Problem to work on:
Search the entries for the word "Collapse" and report each line that has it.

Information provided:
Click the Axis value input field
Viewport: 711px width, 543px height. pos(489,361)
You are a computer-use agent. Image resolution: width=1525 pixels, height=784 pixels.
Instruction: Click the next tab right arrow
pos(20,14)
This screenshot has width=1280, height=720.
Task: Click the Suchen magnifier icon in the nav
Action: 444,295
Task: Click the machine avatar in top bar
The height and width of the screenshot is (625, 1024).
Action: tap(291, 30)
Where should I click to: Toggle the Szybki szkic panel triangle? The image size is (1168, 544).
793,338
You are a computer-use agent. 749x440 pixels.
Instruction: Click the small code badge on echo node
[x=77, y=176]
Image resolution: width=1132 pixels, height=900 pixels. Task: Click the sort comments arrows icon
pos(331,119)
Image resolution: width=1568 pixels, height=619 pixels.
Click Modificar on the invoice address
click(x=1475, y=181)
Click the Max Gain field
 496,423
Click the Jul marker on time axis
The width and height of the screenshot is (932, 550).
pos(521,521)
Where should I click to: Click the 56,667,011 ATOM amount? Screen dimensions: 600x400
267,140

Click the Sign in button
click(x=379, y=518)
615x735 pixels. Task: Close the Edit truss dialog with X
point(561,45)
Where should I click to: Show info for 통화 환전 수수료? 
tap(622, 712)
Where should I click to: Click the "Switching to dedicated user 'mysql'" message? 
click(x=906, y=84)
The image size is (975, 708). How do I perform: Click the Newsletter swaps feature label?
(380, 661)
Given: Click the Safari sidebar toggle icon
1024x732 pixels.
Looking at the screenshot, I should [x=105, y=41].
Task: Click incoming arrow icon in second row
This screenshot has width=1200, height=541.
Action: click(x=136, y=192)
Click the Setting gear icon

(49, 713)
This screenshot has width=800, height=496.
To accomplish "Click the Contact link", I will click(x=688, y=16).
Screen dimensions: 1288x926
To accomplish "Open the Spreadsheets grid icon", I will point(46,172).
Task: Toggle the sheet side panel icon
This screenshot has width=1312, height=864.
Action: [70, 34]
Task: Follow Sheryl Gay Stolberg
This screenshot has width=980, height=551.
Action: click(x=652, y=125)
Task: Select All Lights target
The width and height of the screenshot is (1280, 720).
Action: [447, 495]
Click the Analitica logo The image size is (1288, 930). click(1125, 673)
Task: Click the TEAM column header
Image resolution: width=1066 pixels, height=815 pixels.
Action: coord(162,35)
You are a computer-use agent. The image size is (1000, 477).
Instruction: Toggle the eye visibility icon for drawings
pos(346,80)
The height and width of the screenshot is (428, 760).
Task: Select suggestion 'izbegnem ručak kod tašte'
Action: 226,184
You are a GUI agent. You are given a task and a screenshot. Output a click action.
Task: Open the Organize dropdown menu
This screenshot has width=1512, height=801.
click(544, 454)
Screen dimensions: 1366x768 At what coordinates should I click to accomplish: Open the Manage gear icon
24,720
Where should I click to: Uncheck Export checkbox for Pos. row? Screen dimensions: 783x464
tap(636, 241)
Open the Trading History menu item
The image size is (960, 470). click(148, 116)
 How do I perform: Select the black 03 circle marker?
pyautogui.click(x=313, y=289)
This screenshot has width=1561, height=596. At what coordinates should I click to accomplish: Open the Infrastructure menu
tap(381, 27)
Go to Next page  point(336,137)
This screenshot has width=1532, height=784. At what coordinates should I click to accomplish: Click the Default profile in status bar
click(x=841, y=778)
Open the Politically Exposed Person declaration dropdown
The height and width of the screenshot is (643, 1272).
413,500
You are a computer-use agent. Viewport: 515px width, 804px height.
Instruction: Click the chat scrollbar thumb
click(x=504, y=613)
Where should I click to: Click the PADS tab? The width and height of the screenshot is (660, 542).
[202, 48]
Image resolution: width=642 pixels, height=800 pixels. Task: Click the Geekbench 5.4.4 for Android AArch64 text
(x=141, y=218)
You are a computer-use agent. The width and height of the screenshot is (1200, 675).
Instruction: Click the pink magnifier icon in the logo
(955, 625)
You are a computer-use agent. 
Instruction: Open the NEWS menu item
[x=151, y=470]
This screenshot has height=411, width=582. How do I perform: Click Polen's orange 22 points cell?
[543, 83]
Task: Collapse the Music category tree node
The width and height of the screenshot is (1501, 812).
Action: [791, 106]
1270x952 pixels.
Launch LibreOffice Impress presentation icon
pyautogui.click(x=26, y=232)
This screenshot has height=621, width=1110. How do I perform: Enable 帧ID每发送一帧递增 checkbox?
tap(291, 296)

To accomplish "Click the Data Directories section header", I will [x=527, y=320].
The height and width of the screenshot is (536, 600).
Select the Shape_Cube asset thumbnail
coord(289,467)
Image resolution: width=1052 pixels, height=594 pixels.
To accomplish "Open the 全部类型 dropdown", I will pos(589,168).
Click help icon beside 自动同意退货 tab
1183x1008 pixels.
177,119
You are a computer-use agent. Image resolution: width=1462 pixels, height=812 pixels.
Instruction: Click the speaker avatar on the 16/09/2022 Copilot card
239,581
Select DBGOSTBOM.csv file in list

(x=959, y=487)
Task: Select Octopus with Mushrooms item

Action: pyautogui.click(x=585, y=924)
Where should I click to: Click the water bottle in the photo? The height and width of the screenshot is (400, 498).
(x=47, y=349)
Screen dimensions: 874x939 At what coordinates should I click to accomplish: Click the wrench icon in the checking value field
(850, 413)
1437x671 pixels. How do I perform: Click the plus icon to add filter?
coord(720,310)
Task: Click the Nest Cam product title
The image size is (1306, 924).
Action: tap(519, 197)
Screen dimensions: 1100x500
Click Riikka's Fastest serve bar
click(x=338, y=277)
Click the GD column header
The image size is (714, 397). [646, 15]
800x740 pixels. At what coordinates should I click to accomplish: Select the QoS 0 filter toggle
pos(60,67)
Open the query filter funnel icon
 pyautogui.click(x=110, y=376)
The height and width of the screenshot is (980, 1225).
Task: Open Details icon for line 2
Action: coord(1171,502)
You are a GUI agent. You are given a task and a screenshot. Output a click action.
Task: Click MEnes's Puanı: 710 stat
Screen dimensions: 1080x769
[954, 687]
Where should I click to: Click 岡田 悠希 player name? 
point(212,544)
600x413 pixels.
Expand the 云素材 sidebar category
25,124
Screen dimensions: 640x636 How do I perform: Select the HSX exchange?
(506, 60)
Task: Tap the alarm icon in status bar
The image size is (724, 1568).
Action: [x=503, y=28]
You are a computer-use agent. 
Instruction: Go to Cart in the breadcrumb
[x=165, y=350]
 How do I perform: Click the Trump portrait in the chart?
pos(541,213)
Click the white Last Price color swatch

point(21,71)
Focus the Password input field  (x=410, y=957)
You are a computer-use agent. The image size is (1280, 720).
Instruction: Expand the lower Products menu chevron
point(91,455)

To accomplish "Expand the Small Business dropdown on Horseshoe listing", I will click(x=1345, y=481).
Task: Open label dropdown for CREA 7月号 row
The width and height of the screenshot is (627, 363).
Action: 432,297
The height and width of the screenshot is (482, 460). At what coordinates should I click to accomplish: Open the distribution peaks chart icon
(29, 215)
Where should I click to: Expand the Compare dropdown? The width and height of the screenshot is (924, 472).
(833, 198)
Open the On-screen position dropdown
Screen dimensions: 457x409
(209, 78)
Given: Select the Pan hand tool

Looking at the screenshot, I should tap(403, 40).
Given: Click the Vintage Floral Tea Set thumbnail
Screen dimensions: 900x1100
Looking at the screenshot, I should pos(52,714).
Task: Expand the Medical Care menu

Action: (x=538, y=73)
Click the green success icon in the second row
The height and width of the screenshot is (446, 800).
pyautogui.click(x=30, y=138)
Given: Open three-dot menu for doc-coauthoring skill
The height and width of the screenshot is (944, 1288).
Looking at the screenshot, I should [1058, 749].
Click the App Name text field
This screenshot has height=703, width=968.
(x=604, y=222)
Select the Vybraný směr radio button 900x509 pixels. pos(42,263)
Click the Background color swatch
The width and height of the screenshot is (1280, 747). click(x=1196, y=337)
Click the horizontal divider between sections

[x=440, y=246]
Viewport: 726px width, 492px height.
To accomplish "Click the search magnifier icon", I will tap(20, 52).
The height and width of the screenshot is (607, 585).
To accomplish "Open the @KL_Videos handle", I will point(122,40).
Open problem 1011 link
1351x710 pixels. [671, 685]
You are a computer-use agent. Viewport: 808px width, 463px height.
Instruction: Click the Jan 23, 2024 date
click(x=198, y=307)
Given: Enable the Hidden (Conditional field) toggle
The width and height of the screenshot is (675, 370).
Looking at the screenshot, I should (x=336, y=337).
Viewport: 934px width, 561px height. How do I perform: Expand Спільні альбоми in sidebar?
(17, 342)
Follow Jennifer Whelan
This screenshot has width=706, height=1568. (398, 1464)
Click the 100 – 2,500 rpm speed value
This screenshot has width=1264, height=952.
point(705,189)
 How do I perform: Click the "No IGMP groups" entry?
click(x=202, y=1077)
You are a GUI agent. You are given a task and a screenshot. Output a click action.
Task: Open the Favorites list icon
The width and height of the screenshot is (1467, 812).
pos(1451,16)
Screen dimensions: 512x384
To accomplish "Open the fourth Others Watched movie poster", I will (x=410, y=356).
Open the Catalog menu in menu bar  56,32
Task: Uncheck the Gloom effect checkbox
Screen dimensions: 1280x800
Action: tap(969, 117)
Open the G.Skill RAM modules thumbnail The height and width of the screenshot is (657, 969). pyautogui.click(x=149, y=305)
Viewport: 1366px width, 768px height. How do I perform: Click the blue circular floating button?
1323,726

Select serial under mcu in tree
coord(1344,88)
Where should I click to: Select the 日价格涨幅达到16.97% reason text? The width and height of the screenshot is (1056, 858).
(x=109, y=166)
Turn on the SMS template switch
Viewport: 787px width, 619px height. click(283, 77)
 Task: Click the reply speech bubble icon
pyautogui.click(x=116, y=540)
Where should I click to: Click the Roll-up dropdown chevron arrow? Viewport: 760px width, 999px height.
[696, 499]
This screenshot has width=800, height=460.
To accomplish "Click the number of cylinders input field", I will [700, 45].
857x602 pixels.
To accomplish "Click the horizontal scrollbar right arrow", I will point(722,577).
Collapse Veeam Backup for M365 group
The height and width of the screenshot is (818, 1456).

Expected answer:
Task: Collapse the Music category tree node
Collapse Veeam Backup for M365 group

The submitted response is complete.